That's awful and sad; T'm sorry about that. You didn't mention age but I'm going to assume from your description "functional" but Medicare age - I'll guess late 60s/early to mid 70s, ?underlying problems, whether kidney vs. bladder vs. prostate infection, etc. This outcome if rare,but not unheard of.
Elderly and imunocompromised, can definitely succumb to UTIs and their sequelae (not to mention just hospitalization - hospitals suck and are risky even if you are young and healthy). Although females are affected much more than males for anatomical reasons, patients coming from assisted living facilities, those with high fever, blood in urine, signs of kidney infection as opposed to bladder infection or history of multiple UTI's, need to be taken very seriously. Elderly are especially vulnerable to mental status changes/delirium with UTI's that are only exacerbated with unfamiliar surroundings/procedures, i.e. change in diet, sleep patterns, in the hospital causing comcomitant problems new mental or neurological changes such sundowning, exacerbation of what may have been a mild dementia; urgency that can lead to falls/fractures and of course there are increased risks the from just being in a hospital (huge difference between "community acquired" vs hospital acquired infections), iatrogenic complications (problems from treatment or procedures), new but pre-existing problems, decreased mobility because of rules/hospital liability issues that result in DVT/clots usually addressed with prophylactic low-dose heparin or lovenox instead of assisted ambulation, medical errors etc. Unfortunately some hospitals will even intentionally sedate patients just to becausae they are difficult or to reduce their workload.
Edit: I'll never forget when I had to take my mom in to be admitted for a UTI: just about any patient who is elderly, ever had any fall EVER, any neurological history, on any medication that can cause drowsiness per PDR, etc. are labeled a fall risk with yellow band and would have to notify the nursing staff when they had to get up or use the rest room. Well my mom would ring her call bell but wasn't exactly patient with the slow staff response (over 30 minutes), nor thrilled with the bed-rails she equated to a cage/playground equipment, and the pre-set bed weight alarms that would notify staff if a patient got out of their bed (or an extra person in); causing an angry ancillary staff helper to come running in and (in inappropriate tone in this case) ordered her "To get back in bed, you can't get out of bed without a nurse" to which my mom retorted: "I'm eighty-four, I have been on this earth at least twice as long as you and have been managing to (urinate) without you for the last 80 years!" and then re-directed her irateness at the automated bed weight settings and alarms that she blamed for ratting her out which was just hilarious (forgetting she rang her call bell)... anyway even after a week in for antibiotics she needed additional time in a step-down unit to build up her strength and weight before returning home.

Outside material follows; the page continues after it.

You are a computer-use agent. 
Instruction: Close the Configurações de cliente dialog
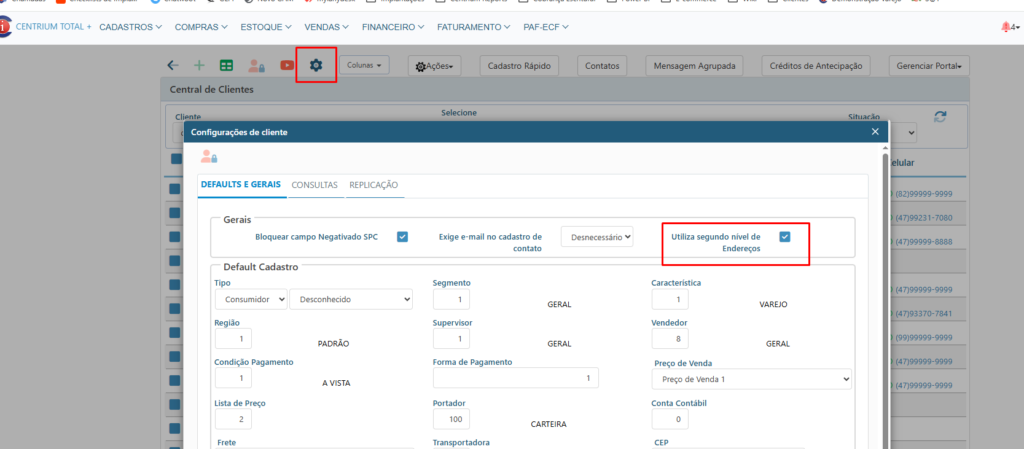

Especially in a male there may have been other underlying /related issues he didn't feel comfortable sharing with you including neurogenic bladders (i.e. Parkinson/MS), medications affecting smooth muscle mobility/stasis, prostate issues, catheter use all that incrase risk of UTIs, narrowed urethra from repeat UTI's, STDs, etc...11 drugs isn't hard to fathem initially - off the bat: antibiotic, probiotic, one prostrate drug, bladder muscle drug, the usual tylenol, Lovenox, benadryl for night time, maybe BP pill.
Going into the hospital in this situation is a tough call- its absolutely better to have a great PCP who can avoid the hospital because of the complications just being in the hospital, but who isn't afraid to put your loved one there when they DO need to be there. Sadly, stuff happens.